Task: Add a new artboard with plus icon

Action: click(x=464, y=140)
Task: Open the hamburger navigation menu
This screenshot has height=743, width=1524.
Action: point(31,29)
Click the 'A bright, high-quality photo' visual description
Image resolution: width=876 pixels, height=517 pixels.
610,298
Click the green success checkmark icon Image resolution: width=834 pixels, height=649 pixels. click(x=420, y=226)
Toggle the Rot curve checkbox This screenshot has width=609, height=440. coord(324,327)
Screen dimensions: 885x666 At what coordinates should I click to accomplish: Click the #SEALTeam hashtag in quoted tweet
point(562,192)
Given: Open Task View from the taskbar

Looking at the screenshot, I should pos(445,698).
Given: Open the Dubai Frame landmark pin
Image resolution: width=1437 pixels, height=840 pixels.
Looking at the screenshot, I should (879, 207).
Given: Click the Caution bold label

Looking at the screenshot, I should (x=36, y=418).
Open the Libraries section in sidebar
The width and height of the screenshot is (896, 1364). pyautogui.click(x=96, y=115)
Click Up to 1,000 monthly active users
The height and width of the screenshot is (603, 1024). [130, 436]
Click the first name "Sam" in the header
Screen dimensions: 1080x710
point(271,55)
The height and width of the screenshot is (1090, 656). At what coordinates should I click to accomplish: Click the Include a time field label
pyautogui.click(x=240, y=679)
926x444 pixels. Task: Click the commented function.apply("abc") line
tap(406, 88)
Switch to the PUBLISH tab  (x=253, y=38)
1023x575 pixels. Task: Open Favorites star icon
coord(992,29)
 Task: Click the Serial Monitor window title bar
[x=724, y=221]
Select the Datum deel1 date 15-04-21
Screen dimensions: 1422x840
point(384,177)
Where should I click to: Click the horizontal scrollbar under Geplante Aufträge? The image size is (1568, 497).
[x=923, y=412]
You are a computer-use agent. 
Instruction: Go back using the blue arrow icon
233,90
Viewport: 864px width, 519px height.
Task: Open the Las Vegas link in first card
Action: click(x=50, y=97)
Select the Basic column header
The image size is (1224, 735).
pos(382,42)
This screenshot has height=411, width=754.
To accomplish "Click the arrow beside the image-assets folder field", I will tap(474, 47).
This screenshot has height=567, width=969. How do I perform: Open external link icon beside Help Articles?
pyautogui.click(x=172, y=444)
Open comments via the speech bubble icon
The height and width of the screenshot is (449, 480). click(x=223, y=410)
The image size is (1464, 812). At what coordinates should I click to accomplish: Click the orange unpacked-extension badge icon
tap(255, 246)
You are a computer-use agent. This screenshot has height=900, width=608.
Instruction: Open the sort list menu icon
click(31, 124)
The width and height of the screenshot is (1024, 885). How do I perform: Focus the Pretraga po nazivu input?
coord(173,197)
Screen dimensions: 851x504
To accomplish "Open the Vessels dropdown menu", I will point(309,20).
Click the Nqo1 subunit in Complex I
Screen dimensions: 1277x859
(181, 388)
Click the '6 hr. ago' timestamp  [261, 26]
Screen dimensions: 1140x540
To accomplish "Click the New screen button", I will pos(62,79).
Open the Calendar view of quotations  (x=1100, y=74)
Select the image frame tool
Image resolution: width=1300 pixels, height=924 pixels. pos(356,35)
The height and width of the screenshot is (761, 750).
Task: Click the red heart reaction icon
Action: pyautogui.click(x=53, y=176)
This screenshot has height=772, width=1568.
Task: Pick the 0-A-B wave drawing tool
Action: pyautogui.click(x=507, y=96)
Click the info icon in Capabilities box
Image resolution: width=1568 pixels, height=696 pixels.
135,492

* Requirement: Every line above with the word "agent" is to be copied out.

* Exercise result:
You are a computer-use agent. 
You are a computer-use agent. This screenshot has height=900, width=608.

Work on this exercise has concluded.